▶ [DATA LISTING]:
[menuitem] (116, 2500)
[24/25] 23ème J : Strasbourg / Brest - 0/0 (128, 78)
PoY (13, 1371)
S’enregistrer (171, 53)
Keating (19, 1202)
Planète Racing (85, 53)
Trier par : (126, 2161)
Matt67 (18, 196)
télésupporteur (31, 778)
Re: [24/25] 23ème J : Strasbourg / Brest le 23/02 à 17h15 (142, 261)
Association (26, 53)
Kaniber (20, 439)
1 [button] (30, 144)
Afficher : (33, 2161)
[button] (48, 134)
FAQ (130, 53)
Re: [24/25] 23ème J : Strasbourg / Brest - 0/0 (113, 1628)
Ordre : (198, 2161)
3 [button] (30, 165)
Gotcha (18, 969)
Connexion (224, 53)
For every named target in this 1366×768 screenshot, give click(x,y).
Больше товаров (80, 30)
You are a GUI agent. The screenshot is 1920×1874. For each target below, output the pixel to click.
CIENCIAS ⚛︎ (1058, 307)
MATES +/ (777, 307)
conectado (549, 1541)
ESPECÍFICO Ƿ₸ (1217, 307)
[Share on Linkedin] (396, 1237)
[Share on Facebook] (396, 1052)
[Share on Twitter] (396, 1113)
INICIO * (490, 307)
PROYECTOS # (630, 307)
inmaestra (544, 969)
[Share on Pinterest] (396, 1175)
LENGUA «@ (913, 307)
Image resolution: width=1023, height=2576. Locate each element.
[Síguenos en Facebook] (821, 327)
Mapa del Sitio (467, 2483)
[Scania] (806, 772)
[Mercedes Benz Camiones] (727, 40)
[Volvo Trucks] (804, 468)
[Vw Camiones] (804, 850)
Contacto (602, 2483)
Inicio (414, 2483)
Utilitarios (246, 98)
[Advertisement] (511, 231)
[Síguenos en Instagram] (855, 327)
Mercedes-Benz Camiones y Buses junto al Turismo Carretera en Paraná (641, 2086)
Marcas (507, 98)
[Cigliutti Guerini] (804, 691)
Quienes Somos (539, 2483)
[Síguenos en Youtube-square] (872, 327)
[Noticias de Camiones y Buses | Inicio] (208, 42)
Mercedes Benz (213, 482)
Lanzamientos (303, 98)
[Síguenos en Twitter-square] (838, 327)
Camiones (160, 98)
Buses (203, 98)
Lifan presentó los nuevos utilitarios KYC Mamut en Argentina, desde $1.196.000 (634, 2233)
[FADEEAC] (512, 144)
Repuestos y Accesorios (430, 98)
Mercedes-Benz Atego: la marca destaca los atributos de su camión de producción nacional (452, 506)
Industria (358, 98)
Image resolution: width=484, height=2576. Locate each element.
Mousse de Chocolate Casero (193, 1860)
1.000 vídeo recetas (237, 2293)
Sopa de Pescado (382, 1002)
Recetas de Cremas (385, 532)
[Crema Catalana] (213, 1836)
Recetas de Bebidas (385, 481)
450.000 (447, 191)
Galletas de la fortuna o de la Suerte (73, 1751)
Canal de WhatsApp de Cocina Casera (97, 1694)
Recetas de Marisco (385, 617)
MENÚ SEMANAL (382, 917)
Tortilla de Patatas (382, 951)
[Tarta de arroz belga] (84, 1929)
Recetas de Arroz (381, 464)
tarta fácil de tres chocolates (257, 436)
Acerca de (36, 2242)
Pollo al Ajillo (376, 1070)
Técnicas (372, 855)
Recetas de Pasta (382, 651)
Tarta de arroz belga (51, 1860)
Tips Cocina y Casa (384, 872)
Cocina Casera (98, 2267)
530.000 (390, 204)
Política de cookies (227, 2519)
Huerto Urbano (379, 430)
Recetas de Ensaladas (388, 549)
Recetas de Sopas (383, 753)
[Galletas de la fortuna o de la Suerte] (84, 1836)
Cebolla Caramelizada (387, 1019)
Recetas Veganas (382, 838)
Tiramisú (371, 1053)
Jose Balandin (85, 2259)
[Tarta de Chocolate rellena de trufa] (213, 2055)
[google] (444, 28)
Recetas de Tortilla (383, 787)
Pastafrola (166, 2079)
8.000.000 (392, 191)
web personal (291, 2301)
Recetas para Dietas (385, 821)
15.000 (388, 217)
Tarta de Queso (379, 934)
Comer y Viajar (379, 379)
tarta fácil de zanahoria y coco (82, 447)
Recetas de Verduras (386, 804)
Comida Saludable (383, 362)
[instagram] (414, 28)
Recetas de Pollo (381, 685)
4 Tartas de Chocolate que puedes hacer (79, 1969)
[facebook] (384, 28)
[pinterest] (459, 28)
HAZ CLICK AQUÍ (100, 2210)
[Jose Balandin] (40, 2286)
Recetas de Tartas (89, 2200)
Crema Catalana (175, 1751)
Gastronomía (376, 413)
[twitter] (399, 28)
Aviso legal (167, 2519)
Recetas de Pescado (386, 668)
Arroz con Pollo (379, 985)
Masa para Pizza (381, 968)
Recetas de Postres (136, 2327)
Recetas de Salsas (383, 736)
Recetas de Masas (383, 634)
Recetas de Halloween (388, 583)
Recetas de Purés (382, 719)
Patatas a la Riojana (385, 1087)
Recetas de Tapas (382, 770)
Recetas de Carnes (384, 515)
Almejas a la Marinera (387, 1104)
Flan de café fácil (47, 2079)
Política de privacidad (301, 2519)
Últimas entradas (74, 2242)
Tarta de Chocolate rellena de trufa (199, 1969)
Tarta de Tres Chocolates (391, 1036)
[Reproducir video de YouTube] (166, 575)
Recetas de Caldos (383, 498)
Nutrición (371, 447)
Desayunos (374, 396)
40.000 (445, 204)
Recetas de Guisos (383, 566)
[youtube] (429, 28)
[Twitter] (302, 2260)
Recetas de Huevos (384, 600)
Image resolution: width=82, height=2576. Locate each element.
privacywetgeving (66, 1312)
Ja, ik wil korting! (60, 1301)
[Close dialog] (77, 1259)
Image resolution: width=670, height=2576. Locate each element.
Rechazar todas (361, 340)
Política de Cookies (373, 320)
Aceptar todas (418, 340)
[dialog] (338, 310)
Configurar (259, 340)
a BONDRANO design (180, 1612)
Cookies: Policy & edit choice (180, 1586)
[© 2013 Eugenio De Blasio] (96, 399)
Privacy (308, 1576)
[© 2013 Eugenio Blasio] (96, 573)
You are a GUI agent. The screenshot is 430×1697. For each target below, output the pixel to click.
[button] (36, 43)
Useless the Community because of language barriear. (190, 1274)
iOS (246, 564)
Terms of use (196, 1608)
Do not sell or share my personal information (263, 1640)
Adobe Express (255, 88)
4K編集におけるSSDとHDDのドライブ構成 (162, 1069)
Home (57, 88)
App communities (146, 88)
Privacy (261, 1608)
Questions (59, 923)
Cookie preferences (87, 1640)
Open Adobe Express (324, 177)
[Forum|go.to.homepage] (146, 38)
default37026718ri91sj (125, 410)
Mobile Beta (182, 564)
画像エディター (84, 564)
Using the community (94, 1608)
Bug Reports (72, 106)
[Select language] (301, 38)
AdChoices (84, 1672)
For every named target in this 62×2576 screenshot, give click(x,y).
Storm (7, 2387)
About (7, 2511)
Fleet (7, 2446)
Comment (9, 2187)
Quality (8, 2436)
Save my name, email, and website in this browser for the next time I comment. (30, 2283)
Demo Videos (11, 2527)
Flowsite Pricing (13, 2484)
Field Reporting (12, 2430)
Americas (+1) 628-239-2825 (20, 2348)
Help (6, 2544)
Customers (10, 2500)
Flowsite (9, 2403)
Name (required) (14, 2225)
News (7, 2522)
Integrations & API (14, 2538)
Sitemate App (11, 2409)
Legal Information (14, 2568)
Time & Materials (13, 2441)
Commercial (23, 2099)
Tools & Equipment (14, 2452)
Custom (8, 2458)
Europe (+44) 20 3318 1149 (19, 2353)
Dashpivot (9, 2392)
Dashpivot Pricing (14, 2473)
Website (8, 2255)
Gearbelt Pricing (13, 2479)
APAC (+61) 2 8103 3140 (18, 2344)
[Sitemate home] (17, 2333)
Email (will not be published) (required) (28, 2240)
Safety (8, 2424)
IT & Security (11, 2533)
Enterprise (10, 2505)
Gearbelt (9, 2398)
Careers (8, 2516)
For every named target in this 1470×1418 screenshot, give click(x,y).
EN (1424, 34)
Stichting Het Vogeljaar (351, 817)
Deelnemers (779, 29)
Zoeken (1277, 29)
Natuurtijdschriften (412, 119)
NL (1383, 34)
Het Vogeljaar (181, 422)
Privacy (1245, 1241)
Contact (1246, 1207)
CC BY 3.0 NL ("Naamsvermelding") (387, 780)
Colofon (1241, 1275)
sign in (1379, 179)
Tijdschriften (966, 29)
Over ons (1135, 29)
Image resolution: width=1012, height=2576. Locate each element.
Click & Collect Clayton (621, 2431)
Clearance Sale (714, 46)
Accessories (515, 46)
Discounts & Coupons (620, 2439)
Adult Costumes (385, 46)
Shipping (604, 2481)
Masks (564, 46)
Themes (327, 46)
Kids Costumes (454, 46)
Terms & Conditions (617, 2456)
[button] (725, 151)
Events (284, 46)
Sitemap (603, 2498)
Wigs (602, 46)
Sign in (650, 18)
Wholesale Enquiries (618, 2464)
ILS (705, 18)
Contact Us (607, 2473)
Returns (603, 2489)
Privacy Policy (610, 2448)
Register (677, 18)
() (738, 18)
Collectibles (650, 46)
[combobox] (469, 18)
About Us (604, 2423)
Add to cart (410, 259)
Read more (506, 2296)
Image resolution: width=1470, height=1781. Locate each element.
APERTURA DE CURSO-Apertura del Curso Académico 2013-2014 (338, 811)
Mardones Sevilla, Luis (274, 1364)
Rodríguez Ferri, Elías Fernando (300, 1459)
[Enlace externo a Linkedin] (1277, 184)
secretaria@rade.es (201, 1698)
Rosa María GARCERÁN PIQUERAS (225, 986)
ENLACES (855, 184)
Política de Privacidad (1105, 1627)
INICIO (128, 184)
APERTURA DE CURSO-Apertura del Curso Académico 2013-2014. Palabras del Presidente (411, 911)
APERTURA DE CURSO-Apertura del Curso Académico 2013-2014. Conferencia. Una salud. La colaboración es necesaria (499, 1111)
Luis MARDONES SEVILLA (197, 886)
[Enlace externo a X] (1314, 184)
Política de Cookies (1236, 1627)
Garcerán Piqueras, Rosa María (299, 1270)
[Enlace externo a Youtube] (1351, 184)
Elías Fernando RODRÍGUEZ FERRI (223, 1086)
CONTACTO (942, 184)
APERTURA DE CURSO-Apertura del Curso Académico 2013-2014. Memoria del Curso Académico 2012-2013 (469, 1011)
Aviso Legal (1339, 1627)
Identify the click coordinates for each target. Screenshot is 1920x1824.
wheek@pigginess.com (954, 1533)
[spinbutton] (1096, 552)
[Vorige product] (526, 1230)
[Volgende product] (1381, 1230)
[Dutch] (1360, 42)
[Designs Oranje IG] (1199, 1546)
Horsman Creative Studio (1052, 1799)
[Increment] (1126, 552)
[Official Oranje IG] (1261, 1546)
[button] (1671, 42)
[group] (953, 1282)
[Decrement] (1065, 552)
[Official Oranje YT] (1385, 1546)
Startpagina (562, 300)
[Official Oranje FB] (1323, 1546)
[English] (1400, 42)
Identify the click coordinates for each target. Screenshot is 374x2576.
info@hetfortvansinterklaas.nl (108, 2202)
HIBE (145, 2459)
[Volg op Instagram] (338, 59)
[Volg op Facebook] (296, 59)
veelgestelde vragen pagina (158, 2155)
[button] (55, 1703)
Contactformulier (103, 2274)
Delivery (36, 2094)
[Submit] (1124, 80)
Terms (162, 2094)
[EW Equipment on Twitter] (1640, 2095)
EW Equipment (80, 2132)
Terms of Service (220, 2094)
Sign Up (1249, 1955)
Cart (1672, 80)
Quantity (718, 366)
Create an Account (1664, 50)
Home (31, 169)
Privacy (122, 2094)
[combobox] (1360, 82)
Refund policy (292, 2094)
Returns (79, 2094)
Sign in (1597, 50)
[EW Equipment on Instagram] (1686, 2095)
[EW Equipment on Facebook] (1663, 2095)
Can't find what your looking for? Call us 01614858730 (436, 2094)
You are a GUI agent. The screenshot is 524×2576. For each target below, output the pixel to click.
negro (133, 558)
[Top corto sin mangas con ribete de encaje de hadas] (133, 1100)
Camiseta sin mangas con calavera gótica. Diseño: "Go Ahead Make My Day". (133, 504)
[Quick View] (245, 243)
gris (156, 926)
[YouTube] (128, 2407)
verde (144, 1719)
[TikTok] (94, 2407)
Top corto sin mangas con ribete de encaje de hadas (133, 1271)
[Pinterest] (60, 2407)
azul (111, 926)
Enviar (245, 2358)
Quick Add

▶ [WORK REQUIRED]: Only an exact copy of the listing above, from its first line up to and including the line with "Connexion (224, 53)", counts as the answer.

▶ [RESPONSE TO THE TASK]:
[menuitem] (116, 2500)
[24/25] 23ème J : Strasbourg / Brest - 0/0 (128, 78)
PoY (13, 1371)
S’enregistrer (171, 53)
Keating (19, 1202)
Planète Racing (85, 53)
Trier par : (126, 2161)
Matt67 (18, 196)
télésupporteur (31, 778)
Re: [24/25] 23ème J : Strasbourg / Brest le 23/02 à 17h15 (142, 261)
Association (26, 53)
Kaniber (20, 439)
1 [button] (30, 144)
Afficher : (33, 2161)
[button] (48, 134)
FAQ (130, 53)
Re: [24/25] 23ème J : Strasbourg / Brest - 0/0 (113, 1628)
Ordre : (198, 2161)
3 [button] (30, 165)
Gotcha (18, 969)
Connexion (224, 53)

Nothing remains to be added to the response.